▶ _GIVEN EXERCISE_
Please copy out every one of the lines below word for word, with nothing changed.

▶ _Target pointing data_

======

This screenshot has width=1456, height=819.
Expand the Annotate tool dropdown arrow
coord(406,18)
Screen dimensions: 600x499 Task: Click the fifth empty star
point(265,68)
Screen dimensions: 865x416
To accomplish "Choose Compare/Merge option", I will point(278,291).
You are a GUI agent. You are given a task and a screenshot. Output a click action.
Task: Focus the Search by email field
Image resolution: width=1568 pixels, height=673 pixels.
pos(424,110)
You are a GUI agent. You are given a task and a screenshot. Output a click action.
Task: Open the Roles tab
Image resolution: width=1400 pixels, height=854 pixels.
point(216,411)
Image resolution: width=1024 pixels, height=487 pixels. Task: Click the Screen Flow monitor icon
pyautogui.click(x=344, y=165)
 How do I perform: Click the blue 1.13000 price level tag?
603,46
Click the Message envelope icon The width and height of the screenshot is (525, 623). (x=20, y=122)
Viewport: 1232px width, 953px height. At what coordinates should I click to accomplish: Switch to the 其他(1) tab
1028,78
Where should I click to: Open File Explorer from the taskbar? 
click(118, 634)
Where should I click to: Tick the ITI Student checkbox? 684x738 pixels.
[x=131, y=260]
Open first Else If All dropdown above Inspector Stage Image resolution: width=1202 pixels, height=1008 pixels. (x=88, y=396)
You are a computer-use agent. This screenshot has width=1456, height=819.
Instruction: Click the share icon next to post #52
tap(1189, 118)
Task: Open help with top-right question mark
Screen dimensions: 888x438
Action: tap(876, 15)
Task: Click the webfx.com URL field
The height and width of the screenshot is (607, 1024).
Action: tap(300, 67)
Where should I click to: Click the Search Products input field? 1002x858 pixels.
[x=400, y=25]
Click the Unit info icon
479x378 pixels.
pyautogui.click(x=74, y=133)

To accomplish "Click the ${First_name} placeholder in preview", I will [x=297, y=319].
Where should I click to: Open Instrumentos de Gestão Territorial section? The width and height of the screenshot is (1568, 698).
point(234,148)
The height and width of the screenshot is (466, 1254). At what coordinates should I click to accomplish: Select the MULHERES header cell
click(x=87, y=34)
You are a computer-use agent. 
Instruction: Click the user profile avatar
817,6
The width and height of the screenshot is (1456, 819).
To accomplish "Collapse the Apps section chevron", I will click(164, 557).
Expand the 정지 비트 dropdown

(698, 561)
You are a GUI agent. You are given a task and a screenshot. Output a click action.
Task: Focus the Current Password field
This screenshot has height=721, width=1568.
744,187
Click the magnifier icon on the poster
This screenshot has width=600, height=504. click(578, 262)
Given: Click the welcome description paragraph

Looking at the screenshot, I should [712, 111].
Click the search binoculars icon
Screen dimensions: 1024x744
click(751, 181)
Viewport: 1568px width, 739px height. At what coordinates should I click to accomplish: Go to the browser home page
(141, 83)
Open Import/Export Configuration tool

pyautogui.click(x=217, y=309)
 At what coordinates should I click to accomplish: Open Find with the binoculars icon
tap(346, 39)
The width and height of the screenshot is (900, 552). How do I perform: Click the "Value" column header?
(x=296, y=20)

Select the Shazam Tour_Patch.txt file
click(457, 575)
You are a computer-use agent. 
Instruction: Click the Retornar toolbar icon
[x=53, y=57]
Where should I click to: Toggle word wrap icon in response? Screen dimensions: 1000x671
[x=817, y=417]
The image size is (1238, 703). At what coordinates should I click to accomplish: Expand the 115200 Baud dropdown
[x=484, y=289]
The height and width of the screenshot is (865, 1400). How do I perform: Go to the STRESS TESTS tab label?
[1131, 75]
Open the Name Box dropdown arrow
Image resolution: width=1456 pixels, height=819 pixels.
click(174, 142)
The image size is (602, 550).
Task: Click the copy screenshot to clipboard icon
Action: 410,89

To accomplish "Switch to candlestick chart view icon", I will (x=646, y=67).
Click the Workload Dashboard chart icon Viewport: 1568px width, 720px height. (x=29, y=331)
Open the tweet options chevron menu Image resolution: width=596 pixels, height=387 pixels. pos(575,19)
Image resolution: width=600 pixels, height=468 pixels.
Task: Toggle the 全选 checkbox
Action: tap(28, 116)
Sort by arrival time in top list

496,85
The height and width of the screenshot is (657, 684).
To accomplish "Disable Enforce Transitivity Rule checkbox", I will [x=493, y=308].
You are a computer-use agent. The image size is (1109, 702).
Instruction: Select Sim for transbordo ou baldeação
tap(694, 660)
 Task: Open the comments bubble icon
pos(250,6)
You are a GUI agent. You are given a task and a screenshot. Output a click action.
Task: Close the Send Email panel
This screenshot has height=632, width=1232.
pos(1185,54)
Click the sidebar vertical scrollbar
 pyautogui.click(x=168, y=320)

======

▶ _SOLUTION_
This screenshot has width=1456, height=819.
Expand the Annotate tool dropdown arrow
coord(406,18)
Screen dimensions: 600x499 Task: Click the fifth empty star
point(265,68)
Screen dimensions: 865x416
To accomplish "Choose Compare/Merge option", I will point(278,291).
You are a GUI agent. You are given a task and a screenshot. Output a click action.
Task: Focus the Search by email field
Image resolution: width=1568 pixels, height=673 pixels.
pos(424,110)
You are a GUI agent. You are given a task and a screenshot. Output a click action.
Task: Open the Roles tab
Image resolution: width=1400 pixels, height=854 pixels.
point(216,411)
Image resolution: width=1024 pixels, height=487 pixels. Task: Click the Screen Flow monitor icon
pyautogui.click(x=344, y=165)
 How do I perform: Click the blue 1.13000 price level tag?
603,46
Click the Message envelope icon The width and height of the screenshot is (525, 623). (x=20, y=122)
Viewport: 1232px width, 953px height. At what coordinates should I click to accomplish: Switch to the 其他(1) tab
1028,78
Where should I click to: Open File Explorer from the taskbar? 
click(118, 634)
Where should I click to: Tick the ITI Student checkbox? 684x738 pixels.
[x=131, y=260]
Open first Else If All dropdown above Inspector Stage Image resolution: width=1202 pixels, height=1008 pixels. (x=88, y=396)
You are a computer-use agent. This screenshot has width=1456, height=819.
Instruction: Click the share icon next to post #52
tap(1189, 118)
Task: Open help with top-right question mark
Screen dimensions: 888x438
Action: tap(876, 15)
Task: Click the webfx.com URL field
The height and width of the screenshot is (607, 1024).
Action: tap(300, 67)
Where should I click to: Click the Search Products input field? 1002x858 pixels.
[x=400, y=25]
Click the Unit info icon
479x378 pixels.
pyautogui.click(x=74, y=133)

To accomplish "Click the ${First_name} placeholder in preview", I will [x=297, y=319].
Where should I click to: Open Instrumentos de Gestão Territorial section? The width and height of the screenshot is (1568, 698).
point(234,148)
The height and width of the screenshot is (466, 1254). At what coordinates should I click to accomplish: Select the MULHERES header cell
click(x=87, y=34)
You are a computer-use agent. 
Instruction: Click the user profile avatar
817,6
The width and height of the screenshot is (1456, 819).
To accomplish "Collapse the Apps section chevron", I will click(164, 557).
Expand the 정지 비트 dropdown

(698, 561)
You are a GUI agent. You are given a task and a screenshot. Output a click action.
Task: Focus the Current Password field
This screenshot has height=721, width=1568.
744,187
Click the magnifier icon on the poster
This screenshot has width=600, height=504. click(578, 262)
Given: Click the welcome description paragraph

Looking at the screenshot, I should [712, 111].
Click the search binoculars icon
Screen dimensions: 1024x744
click(751, 181)
Viewport: 1568px width, 739px height. At what coordinates should I click to accomplish: Go to the browser home page
(141, 83)
Open Import/Export Configuration tool

pyautogui.click(x=217, y=309)
 At what coordinates should I click to accomplish: Open Find with the binoculars icon
tap(346, 39)
The width and height of the screenshot is (900, 552). How do I perform: Click the "Value" column header?
(x=296, y=20)

Select the Shazam Tour_Patch.txt file
click(457, 575)
You are a computer-use agent. 
Instruction: Click the Retornar toolbar icon
[x=53, y=57]
Where should I click to: Toggle word wrap icon in response? Screen dimensions: 1000x671
[x=817, y=417]
The image size is (1238, 703). At what coordinates should I click to accomplish: Expand the 115200 Baud dropdown
[x=484, y=289]
The height and width of the screenshot is (865, 1400). How do I perform: Go to the STRESS TESTS tab label?
[1131, 75]
Open the Name Box dropdown arrow
Image resolution: width=1456 pixels, height=819 pixels.
click(174, 142)
The image size is (602, 550).
Task: Click the copy screenshot to clipboard icon
Action: 410,89

To accomplish "Switch to candlestick chart view icon", I will (x=646, y=67).
Click the Workload Dashboard chart icon Viewport: 1568px width, 720px height. (x=29, y=331)
Open the tweet options chevron menu Image resolution: width=596 pixels, height=387 pixels. pos(575,19)
Image resolution: width=600 pixels, height=468 pixels.
Task: Toggle the 全选 checkbox
Action: tap(28, 116)
Sort by arrival time in top list

496,85
The height and width of the screenshot is (657, 684).
To accomplish "Disable Enforce Transitivity Rule checkbox", I will [x=493, y=308].
You are a computer-use agent. The image size is (1109, 702).
Instruction: Select Sim for transbordo ou baldeação
tap(694, 660)
 Task: Open the comments bubble icon
pos(250,6)
You are a GUI agent. You are given a task and a screenshot. Output a click action.
Task: Close the Send Email panel
This screenshot has height=632, width=1232.
pos(1185,54)
Click the sidebar vertical scrollbar
 pyautogui.click(x=168, y=320)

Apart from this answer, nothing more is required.